Eu estava casado, tinha filhos já garotos quando recebi a notícia de que meu pai estava com demência senil. Não tive reação, não sabia o que aquilo significaria. Enquanto o médico tentava explicar o que fazer, como cuidar, minha mente ia longe, voltava à minha infância e rememorava a nossa vida. Eu criança e ele, eu adolescente e ele, eu homem e ele. Agora teríamos essa página inesperada em nossas vidas. O homem nunca está preparado para o seu futuro.
Após um longo período fora, volto ao consultório e escuto o médico falando que hoje temos bons abrigos especializados em casos como este. Ele não vai para abrigo, eu vou cuidar dele. O médico silenciou, olhou nos meus olhos e sentiu que a nossa conversa poderia encerrar. Passou recomendações e saí daquela sala com o peso do mundo em minhas costas. Como explicar isso?

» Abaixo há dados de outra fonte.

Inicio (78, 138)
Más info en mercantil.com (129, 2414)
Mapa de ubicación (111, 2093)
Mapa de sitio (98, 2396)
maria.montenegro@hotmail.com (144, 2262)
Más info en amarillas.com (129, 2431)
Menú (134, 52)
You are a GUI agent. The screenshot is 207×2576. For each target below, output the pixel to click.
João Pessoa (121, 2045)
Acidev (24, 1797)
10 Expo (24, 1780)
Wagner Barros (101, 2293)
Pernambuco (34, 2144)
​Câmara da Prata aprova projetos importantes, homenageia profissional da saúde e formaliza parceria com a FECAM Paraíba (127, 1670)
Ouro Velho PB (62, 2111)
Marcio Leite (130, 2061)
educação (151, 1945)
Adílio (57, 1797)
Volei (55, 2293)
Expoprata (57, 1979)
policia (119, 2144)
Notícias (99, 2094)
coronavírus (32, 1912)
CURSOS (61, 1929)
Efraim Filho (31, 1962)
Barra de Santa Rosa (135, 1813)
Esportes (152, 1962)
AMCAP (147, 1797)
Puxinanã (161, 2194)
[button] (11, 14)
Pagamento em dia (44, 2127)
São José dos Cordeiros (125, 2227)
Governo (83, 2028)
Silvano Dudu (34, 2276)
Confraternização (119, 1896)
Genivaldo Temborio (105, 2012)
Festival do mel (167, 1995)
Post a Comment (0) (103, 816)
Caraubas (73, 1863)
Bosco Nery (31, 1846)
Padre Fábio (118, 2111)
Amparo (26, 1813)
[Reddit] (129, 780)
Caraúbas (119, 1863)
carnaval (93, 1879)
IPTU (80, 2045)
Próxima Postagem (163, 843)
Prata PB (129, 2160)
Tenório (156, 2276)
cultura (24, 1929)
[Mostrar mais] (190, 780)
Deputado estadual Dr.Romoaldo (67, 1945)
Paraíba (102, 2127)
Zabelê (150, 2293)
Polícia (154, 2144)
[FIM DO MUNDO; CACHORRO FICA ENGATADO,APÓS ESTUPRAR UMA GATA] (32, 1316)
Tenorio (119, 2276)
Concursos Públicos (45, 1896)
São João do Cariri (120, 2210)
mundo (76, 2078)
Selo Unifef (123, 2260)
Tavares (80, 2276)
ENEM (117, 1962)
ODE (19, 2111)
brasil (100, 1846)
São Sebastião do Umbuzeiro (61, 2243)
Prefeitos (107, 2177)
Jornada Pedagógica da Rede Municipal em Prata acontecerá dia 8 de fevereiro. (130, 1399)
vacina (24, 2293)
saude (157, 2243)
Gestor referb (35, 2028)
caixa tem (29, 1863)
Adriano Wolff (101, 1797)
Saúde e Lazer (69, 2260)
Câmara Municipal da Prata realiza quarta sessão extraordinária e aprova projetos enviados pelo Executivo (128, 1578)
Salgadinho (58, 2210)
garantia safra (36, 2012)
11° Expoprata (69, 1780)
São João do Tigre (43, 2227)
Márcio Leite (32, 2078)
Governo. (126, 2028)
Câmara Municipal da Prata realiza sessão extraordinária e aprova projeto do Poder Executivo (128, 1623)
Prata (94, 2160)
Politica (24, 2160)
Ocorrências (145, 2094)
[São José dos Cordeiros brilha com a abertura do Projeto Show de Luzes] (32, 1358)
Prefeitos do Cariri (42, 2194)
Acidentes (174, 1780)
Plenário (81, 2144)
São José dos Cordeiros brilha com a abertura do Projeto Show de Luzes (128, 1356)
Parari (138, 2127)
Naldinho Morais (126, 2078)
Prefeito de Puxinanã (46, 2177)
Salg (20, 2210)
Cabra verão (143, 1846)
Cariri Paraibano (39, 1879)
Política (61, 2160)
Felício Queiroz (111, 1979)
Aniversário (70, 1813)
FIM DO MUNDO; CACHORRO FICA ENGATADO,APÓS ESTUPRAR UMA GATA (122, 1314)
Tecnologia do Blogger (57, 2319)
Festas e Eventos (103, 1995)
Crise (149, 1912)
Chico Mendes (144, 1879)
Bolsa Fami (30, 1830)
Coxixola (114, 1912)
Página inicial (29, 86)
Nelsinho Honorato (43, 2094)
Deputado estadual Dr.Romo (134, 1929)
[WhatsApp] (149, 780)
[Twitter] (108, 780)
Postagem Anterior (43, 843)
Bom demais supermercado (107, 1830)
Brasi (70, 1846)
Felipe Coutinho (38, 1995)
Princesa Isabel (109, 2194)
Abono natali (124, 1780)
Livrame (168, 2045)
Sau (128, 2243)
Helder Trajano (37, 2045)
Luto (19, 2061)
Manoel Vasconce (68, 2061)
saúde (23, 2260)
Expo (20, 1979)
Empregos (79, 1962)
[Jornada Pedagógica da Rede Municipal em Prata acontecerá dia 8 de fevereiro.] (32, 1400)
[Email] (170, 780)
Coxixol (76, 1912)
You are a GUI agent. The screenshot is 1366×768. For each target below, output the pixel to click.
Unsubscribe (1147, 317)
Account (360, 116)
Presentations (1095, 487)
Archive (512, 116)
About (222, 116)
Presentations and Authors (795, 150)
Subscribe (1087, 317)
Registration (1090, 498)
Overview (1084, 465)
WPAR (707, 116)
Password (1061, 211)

Tive um longo debate com minha esposa e filhos e decidi sair de casa. Eles estavam criados, tinham seu futuro certo. Agora precisava cuidar dele. Minha esposa esbravejava, achava que eu tinha enlouquecido, onde já se viu largar família e filhos ainda menores para cuidar de um velho quase morto. Após essa palavra, levantei-me e fui ao quarto buscar minhas roupas e meus objetos. Atrás de mim ela gritava, mas eu não a escutava. Apenas estava preocupado. Eu sei que atitudes como essa são radicais, mas eu precisava fazer aquilo. Seria meu primeiro ato de amor em sã consciência por aquele homem. Uma pena que ele jamais poderá reconhecer isso, mas eu precisava fazer, precisava cuidar dele por mim. Pedi licença do trabalho, afastei-me dos amigos e tranquei-me naquele apartamento.
Sentado sobre a mesa, assistia ao jornal da manhã com a tranquilidade de um ser imortal. Eu não pensava em nada, apenas assistia. No quarto, o ser inconsciente de si mesmo assistia ao mesmo jornal e respirava o mesmo ar que eu. Mas ele, aquele homem moribundo, não tinha ninguém por ele.